* Work order: Count the lines that contain the string "computer" in the records beneath, and respond with the number only.

* The records:
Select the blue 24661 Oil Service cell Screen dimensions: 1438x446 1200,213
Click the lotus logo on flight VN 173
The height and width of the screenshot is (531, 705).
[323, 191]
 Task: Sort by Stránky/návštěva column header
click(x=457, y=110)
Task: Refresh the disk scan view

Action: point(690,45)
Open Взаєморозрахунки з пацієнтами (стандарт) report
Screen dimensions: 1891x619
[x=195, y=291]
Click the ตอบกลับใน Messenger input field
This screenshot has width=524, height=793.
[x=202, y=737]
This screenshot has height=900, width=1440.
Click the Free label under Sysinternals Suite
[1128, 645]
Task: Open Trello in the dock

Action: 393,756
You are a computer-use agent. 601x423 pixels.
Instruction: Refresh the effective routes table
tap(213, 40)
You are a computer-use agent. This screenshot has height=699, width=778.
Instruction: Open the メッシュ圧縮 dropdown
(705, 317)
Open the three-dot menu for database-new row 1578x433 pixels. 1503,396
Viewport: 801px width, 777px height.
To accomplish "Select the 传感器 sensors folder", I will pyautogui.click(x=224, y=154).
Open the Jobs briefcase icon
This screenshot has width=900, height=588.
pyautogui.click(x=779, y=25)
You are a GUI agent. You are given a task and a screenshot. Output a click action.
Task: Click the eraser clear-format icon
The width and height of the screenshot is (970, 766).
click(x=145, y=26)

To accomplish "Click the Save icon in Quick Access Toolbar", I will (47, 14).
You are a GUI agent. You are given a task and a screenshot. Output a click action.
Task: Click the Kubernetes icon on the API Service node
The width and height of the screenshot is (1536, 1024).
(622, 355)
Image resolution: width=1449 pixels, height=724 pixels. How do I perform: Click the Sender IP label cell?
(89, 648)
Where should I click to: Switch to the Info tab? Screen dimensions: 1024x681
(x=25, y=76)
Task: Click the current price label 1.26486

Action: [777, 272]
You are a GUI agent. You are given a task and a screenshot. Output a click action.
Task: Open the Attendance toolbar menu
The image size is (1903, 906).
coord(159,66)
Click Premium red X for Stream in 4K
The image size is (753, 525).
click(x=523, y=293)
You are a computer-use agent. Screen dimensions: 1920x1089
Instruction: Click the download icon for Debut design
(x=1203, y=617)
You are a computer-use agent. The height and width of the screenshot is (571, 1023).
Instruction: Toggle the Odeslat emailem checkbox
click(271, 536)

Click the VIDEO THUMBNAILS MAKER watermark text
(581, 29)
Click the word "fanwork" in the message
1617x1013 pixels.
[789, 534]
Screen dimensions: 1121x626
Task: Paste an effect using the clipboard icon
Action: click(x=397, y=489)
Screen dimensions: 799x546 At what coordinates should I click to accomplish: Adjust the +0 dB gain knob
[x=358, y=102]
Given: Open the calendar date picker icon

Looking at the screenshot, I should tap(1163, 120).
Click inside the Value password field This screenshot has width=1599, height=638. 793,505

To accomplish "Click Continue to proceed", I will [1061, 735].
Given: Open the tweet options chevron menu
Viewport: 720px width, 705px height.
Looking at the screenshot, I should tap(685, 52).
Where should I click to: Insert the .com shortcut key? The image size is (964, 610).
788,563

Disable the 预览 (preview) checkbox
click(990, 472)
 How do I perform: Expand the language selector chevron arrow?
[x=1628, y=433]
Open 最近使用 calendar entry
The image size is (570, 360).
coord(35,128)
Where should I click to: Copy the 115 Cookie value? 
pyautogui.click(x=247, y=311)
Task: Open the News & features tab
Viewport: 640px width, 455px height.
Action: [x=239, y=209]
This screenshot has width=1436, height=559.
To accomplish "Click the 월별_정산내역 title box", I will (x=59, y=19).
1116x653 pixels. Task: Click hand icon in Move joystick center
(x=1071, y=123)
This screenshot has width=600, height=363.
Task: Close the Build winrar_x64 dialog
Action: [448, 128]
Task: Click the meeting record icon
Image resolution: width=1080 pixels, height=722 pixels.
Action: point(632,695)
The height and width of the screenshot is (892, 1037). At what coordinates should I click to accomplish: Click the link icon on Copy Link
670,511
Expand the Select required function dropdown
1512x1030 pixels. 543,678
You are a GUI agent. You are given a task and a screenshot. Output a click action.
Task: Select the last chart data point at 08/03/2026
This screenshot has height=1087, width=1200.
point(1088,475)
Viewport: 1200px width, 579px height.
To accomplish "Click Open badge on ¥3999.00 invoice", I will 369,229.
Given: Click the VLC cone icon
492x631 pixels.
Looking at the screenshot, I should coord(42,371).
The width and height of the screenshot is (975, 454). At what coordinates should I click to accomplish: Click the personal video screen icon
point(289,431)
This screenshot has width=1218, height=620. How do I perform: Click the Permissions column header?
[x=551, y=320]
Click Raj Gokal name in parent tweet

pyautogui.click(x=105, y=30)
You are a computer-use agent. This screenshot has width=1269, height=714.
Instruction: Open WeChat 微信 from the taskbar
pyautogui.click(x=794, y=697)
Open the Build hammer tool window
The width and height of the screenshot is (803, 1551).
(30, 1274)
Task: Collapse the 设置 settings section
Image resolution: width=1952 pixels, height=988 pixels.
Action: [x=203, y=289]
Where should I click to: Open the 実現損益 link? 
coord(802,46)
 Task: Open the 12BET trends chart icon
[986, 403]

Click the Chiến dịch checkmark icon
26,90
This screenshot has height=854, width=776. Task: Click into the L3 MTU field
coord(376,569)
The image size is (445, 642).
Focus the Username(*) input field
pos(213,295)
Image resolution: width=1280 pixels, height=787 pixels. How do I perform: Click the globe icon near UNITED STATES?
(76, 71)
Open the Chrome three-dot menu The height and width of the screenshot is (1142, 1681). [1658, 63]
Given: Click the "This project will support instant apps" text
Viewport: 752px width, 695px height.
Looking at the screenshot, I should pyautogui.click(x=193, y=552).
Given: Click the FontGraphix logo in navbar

* Task output: 5